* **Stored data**

Segment Open

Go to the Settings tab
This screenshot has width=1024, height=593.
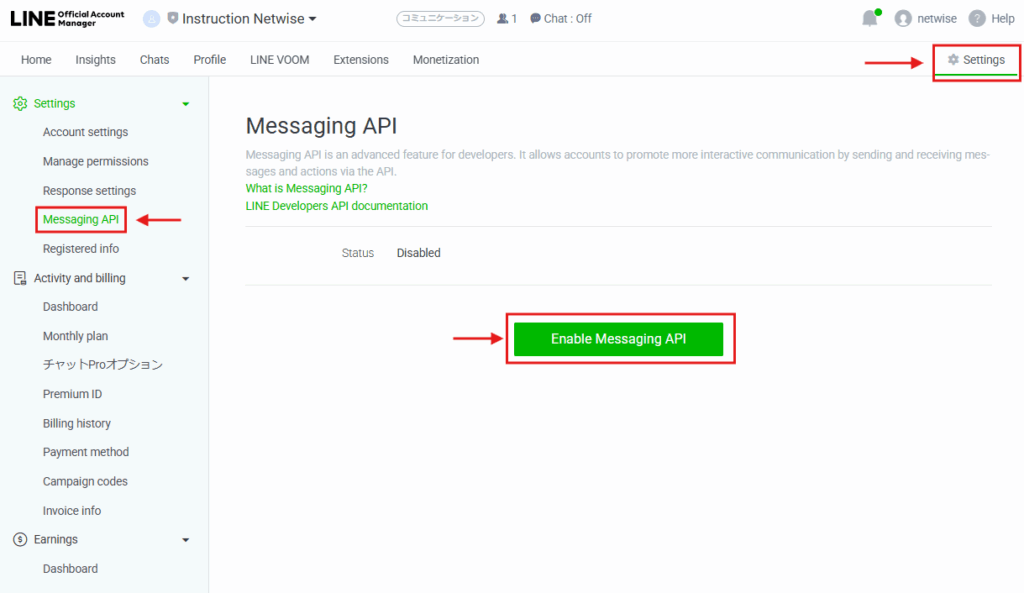coord(976,60)
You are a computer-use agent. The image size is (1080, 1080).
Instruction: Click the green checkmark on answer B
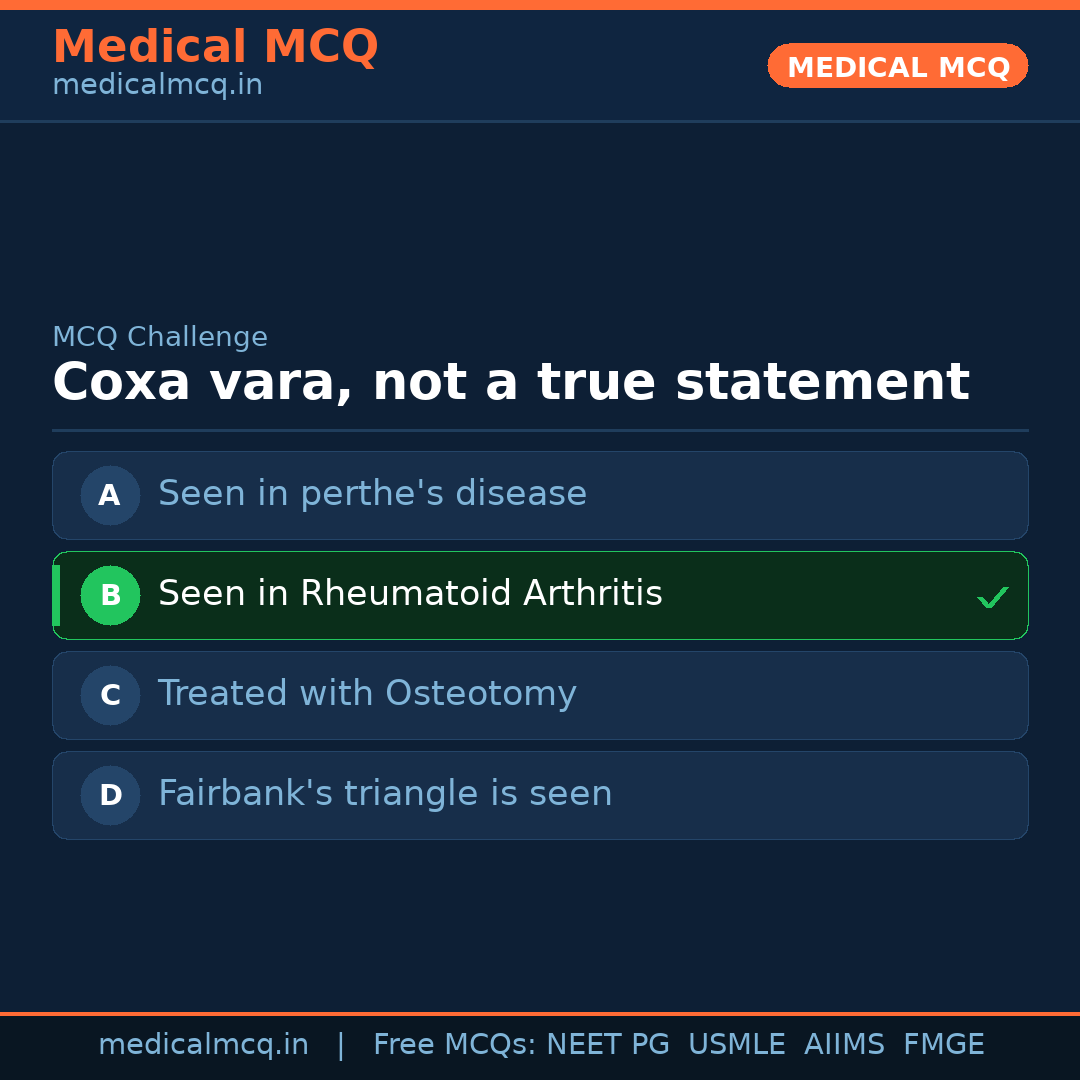tap(993, 597)
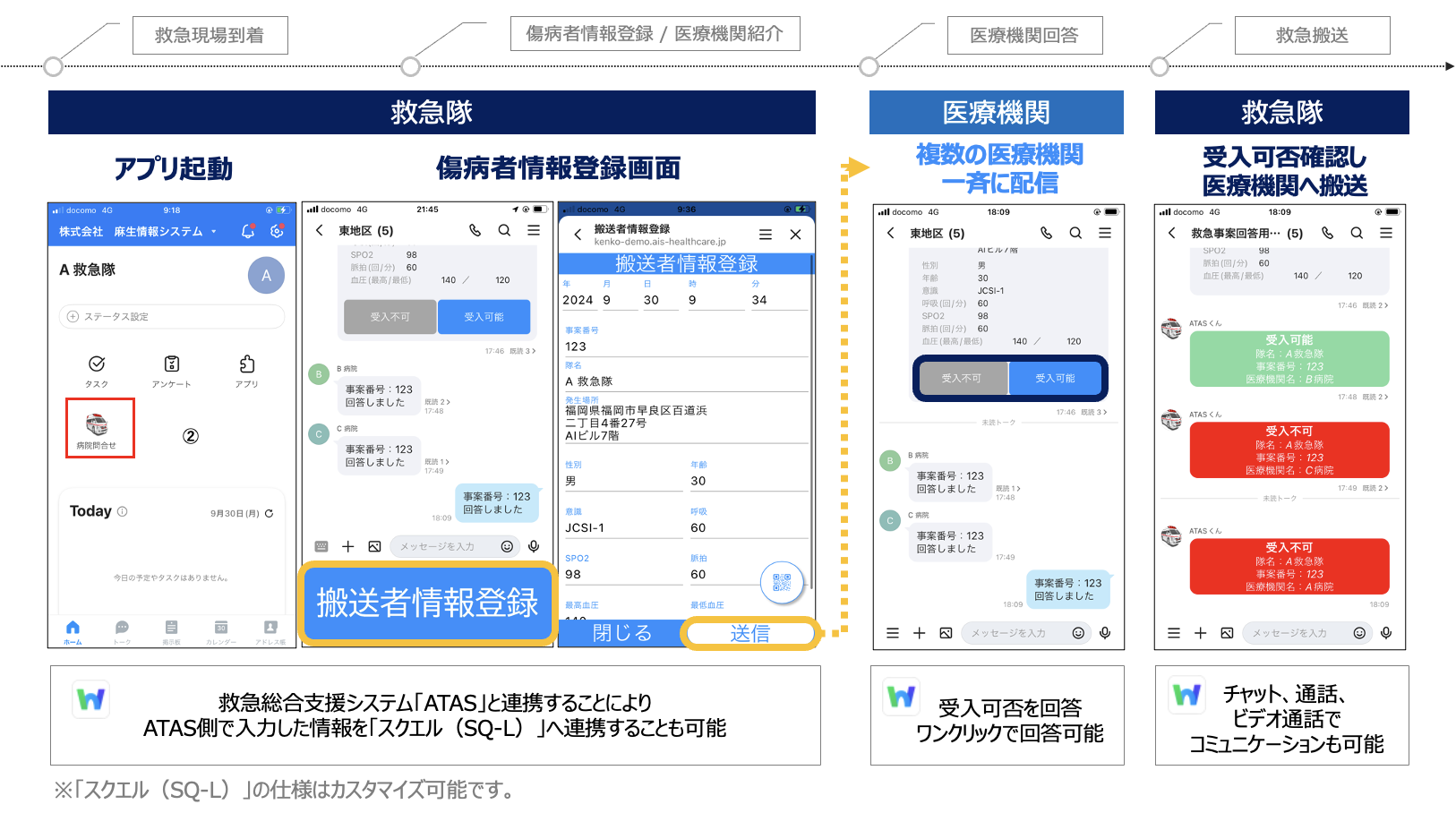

Segment Closed

* **WHAT TO PRODUCE**
No picture belongs in the answer, but every word of the records above does, exactly as given.

* **WRITTEN ANSWER**
Go to the Settings tab
This screenshot has width=1024, height=593.
coord(976,60)
You are a computer-use agent. The image size is (1080, 1080).
Instruction: Click the green checkmark on answer B
tap(993, 597)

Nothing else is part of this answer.